TEXT PASSAGE: Begin

I cheat at solitaire.  Is it a weakness of character?  Is it just that I don't want to reshuffle the deck in the middle of the game?  Who cares if I flip one card rather than three? In cards, it truly doesn't matter... in health, it does.  When I was younger and feeding myself for the first time (college) I didn't know how to eat.  I didn't understand calories or the value of unprocessed foods. I ate too many carbs, not enough veggies. I didn't know about the ways I screwed up my metabolism.  Unsuprisingly I graduated college significantly heavier than I graduated high school. 

Since then I've learned yoga. I've read books about nutrition and the food industry.  I've seen countless documentaries about diet.  I've educated myself.  I've cut out all fast food and soda, I've cut out most processed foods and corn syrups.  I've seen a near elemination of depression, I *feel* healthier, my joints work better.  I dropped a good 20lbs after college graduation... and yet (we get to the crux of it) I remain heavier than I should be.  

I've tried keeping track of my diet and it is a pain in the ass.  I don't have time to measure everything and enter calories into calculators.  If I eat something that is made of many ingredients it is too much trouble to break it all down... I lose motivation.  This is my fresh attempt.  This is my accountability... this is me not allowing myself to flip the cards in the wrong way.

TEXT PASSAGE: End

TASKS AND EXERCISES:
(1) In the diet passage, rewrite the part from "Since then I've" to "I should be.", changing "yoga" to "pilates".
(2) According to the diet passage, how much weight did the writer drop after college graduation?

SUPPLIED RECORDS: Begin

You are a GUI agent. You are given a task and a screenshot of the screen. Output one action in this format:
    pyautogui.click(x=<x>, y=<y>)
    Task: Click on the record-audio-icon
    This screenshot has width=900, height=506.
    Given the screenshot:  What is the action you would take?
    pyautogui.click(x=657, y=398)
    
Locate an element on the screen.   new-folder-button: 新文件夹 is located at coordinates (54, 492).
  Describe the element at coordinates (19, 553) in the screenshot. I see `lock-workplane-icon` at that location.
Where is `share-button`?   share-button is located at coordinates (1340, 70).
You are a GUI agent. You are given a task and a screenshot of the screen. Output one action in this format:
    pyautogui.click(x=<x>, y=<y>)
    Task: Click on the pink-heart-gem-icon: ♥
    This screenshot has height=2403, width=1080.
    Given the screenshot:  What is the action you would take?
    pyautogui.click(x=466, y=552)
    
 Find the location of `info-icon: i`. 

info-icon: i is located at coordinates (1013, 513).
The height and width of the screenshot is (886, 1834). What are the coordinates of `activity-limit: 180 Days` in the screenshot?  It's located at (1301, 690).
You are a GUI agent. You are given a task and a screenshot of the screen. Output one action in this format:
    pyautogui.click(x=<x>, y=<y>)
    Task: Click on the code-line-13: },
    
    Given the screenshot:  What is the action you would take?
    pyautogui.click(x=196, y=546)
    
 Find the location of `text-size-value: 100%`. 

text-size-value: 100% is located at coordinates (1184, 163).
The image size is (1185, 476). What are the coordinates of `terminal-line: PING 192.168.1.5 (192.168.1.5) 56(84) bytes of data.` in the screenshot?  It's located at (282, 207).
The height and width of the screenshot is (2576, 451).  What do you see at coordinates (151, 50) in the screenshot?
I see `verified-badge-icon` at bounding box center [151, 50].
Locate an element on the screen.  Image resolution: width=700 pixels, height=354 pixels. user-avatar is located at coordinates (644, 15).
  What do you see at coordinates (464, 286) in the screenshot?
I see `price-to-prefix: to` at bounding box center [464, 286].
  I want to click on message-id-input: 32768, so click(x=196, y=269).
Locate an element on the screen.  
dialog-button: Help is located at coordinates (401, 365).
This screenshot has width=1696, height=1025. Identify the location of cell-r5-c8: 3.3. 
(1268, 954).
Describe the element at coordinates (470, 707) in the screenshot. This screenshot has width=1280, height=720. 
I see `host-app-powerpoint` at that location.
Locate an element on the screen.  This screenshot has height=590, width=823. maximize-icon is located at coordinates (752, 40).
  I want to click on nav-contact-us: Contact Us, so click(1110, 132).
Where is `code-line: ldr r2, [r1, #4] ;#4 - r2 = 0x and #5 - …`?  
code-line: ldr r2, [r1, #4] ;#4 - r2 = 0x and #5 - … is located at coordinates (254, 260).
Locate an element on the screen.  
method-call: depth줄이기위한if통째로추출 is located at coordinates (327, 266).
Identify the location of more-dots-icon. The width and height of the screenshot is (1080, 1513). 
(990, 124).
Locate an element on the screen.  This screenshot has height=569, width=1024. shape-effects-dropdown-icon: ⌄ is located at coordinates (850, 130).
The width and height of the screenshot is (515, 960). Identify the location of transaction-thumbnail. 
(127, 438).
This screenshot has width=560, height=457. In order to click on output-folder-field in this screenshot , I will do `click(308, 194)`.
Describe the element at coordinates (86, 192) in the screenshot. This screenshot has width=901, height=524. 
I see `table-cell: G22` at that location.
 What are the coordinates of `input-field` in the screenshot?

SUPPLIED RECORDS: End

SOLUTIONS TO THE EXERCISE:
(1)
Since then I've learned pilates. I've read books about nutrition and the food industry.  I've seen countless documentaries about diet.  I've educated myself.  I've cut out all fast food and soda, I've cut out most processed foods and corn syrups.  I've seen a near elemination of depression, I *feel* healthier, my joints work better.  I dropped a good 20lbs after college graduation... and yet (we get to the crux of it) I remain heavier than I should be.

(2) A good 20 lbs.